WHAT THIS TASK INVOLVES. Your answer must be the listing, given again word for word.
>>>>
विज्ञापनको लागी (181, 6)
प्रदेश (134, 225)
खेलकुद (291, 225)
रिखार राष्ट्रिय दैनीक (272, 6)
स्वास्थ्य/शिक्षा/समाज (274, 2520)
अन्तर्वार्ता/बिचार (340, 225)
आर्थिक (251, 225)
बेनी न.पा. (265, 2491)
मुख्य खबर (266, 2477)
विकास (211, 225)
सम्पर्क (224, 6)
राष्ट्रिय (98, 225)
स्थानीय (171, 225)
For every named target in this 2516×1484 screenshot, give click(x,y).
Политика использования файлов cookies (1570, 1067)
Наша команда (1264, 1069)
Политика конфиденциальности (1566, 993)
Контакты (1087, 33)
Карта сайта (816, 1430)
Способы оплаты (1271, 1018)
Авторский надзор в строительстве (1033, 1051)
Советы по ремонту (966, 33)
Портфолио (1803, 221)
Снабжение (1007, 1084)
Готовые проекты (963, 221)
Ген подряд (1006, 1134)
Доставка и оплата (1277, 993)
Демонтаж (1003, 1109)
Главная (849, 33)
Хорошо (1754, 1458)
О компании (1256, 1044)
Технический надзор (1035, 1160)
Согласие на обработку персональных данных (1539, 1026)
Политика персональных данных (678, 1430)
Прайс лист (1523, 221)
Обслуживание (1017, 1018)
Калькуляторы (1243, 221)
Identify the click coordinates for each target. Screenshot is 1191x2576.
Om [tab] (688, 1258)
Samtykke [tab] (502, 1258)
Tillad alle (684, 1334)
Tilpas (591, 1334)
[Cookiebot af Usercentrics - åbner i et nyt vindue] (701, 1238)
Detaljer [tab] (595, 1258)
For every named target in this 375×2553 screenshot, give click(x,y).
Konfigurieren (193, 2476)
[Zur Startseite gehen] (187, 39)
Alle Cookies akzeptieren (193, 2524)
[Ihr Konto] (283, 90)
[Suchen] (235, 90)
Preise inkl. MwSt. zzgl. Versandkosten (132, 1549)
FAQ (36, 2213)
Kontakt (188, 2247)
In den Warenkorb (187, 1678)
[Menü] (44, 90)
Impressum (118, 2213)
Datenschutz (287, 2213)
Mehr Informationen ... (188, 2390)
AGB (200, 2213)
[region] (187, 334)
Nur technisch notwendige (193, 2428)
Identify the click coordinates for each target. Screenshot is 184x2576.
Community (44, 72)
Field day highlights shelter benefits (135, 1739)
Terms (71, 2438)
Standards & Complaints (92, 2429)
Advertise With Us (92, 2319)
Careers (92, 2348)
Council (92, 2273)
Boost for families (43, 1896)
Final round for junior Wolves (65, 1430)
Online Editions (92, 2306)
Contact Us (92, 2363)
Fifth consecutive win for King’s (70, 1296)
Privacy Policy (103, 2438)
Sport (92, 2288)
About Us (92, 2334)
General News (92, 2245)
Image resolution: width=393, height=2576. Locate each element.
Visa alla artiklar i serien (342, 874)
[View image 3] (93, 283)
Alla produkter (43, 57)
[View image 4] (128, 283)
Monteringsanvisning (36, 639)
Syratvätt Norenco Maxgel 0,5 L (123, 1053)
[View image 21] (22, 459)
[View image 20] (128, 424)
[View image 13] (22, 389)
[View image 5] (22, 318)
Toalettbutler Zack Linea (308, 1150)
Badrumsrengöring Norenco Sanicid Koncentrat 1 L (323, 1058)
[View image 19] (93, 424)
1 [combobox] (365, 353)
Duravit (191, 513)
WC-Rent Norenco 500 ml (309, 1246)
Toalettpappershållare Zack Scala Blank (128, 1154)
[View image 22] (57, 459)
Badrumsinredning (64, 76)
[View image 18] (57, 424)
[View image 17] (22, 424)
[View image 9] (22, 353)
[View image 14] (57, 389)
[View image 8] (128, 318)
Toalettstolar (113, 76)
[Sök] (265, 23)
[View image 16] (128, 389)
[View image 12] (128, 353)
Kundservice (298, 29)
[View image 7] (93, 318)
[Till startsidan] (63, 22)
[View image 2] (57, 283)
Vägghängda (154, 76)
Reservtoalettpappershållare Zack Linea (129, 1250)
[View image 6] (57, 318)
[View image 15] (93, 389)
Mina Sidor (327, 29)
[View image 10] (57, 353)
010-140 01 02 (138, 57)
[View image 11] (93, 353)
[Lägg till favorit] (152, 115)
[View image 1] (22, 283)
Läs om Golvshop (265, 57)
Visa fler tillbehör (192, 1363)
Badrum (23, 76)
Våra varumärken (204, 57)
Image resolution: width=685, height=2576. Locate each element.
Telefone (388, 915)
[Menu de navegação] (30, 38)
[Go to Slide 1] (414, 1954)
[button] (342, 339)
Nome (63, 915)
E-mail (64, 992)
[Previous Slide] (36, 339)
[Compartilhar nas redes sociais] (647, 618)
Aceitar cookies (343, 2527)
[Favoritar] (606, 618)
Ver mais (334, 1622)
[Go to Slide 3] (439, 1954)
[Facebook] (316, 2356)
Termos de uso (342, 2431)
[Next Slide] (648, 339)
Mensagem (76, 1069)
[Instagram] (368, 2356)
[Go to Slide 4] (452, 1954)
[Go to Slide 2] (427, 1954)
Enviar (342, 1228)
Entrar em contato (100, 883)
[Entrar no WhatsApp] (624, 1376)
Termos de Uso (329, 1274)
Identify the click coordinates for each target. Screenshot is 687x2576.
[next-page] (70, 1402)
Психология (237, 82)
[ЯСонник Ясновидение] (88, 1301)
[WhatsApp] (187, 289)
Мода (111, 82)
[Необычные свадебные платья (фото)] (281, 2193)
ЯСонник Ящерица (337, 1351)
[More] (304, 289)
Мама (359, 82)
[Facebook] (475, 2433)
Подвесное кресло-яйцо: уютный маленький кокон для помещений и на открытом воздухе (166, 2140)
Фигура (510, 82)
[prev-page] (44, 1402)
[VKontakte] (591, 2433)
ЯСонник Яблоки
<<<<
ANSWER SPACE.
विज्ञापनको लागी (181, 6)
प्रदेश (134, 225)
खेलकुद (291, 225)
रिखार राष्ट्रिय दैनीक (272, 6)
स्वास्थ्य/शिक्षा/समाज (274, 2520)
अन्तर्वार्ता/बिचार (340, 225)
आर्थिक (251, 225)
बेनी न.पा. (265, 2491)
मुख्य खबर (266, 2477)
विकास (211, 225)
सम्पर्क (224, 6)
राष्ट्रिय (98, 225)
स्थानीय (171, 225)
For every named target in this 2516×1484 screenshot, give click(x,y).
Политика использования файлов cookies (1570, 1067)
Наша команда (1264, 1069)
Политика конфиденциальности (1566, 993)
Контакты (1087, 33)
Карта сайта (816, 1430)
Способы оплаты (1271, 1018)
Авторский надзор в строительстве (1033, 1051)
Советы по ремонту (966, 33)
Портфолио (1803, 221)
Снабжение (1007, 1084)
Готовые проекты (963, 221)
Ген подряд (1006, 1134)
Доставка и оплата (1277, 993)
Демонтаж (1003, 1109)
Главная (849, 33)
Хорошо (1754, 1458)
О компании (1256, 1044)
Технический надзор (1035, 1160)
Согласие на обработку персональных данных (1539, 1026)
Политика персональных данных (678, 1430)
Прайс лист (1523, 221)
Обслуживание (1017, 1018)
Калькуляторы (1243, 221)
Identify the click coordinates for each target. Screenshot is 1191x2576.
Om [tab] (688, 1258)
Samtykke [tab] (502, 1258)
Tillad alle (684, 1334)
Tilpas (591, 1334)
[Cookiebot af Usercentrics - åbner i et nyt vindue] (701, 1238)
Detaljer [tab] (595, 1258)
For every named target in this 375×2553 screenshot, give click(x,y).
Konfigurieren (193, 2476)
[Zur Startseite gehen] (187, 39)
Alle Cookies akzeptieren (193, 2524)
[Ihr Konto] (283, 90)
[Suchen] (235, 90)
Preise inkl. MwSt. zzgl. Versandkosten (132, 1549)
FAQ (36, 2213)
Kontakt (188, 2247)
In den Warenkorb (187, 1678)
[Menü] (44, 90)
Impressum (118, 2213)
Datenschutz (287, 2213)
Mehr Informationen ... (188, 2390)
AGB (200, 2213)
[region] (187, 334)
Nur technisch notwendige (193, 2428)
Identify the click coordinates for each target. Screenshot is 184x2576.
Community (44, 72)
Field day highlights shelter benefits (135, 1739)
Terms (71, 2438)
Standards & Complaints (92, 2429)
Advertise With Us (92, 2319)
Careers (92, 2348)
Council (92, 2273)
Boost for families (43, 1896)
Final round for junior Wolves (65, 1430)
Online Editions (92, 2306)
Contact Us (92, 2363)
Fifth consecutive win for King’s (70, 1296)
Privacy Policy (103, 2438)
Sport (92, 2288)
About Us (92, 2334)
General News (92, 2245)
Image resolution: width=393, height=2576. Locate each element.
Visa alla artiklar i serien (342, 874)
[View image 3] (93, 283)
Alla produkter (43, 57)
[View image 4] (128, 283)
Monteringsanvisning (36, 639)
Syratvätt Norenco Maxgel 0,5 L (123, 1053)
[View image 21] (22, 459)
[View image 20] (128, 424)
[View image 13] (22, 389)
[View image 5] (22, 318)
Toalettbutler Zack Linea (308, 1150)
Badrumsrengöring Norenco Sanicid Koncentrat 1 L (323, 1058)
[View image 19] (93, 424)
1 [combobox] (365, 353)
Duravit (191, 513)
WC-Rent Norenco 500 ml (309, 1246)
Toalettpappershållare Zack Scala Blank (128, 1154)
[View image 22] (57, 459)
Badrumsinredning (64, 76)
[View image 18] (57, 424)
[View image 17] (22, 424)
[View image 9] (22, 353)
[View image 14] (57, 389)
[View image 8] (128, 318)
Toalettstolar (113, 76)
[Sök] (265, 23)
[View image 16] (128, 389)
[View image 12] (128, 353)
Kundservice (298, 29)
[View image 7] (93, 318)
[Till startsidan] (63, 22)
[View image 2] (57, 283)
Vägghängda (154, 76)
Reservtoalettpappershållare Zack Linea (129, 1250)
[View image 6] (57, 318)
[View image 15] (93, 389)
Mina Sidor (327, 29)
[View image 10] (57, 353)
010-140 01 02 (138, 57)
[View image 11] (93, 353)
[Lägg till favorit] (152, 115)
[View image 1] (22, 283)
Läs om Golvshop (265, 57)
Visa fler tillbehör (192, 1363)
Badrum (23, 76)
Våra varumärken (204, 57)
Image resolution: width=685, height=2576. Locate each element.
Telefone (388, 915)
[Menu de navegação] (30, 38)
[Go to Slide 1] (414, 1954)
[button] (342, 339)
Nome (63, 915)
E-mail (64, 992)
[Previous Slide] (36, 339)
[Compartilhar nas redes sociais] (647, 618)
Aceitar cookies (343, 2527)
[Favoritar] (606, 618)
Ver mais (334, 1622)
[Go to Slide 3] (439, 1954)
[Facebook] (316, 2356)
Termos de uso (342, 2431)
[Next Slide] (648, 339)
Mensagem (76, 1069)
[Instagram] (368, 2356)
[Go to Slide 4] (452, 1954)
[Go to Slide 2] (427, 1954)
Enviar (342, 1228)
Entrar em contato (100, 883)
[Entrar no WhatsApp] (624, 1376)
Termos de Uso (329, 1274)
Identify the click coordinates for each target. Screenshot is 687x2576.
[next-page] (70, 1402)
Психология (237, 82)
[ЯСонник Ясновидение] (88, 1301)
[WhatsApp] (187, 289)
Мода (111, 82)
[Необычные свадебные платья (фото)] (281, 2193)
ЯСонник Ящерица (337, 1351)
[More] (304, 289)
Мама (359, 82)
[Facebook] (475, 2433)
Подвесное кресло-яйцо: уютный маленький кокон для помещений и на открытом воздухе (166, 2140)
Фигура (510, 82)
[prev-page] (44, 1402)
[VKontakte] (591, 2433)
ЯСонник Яблоки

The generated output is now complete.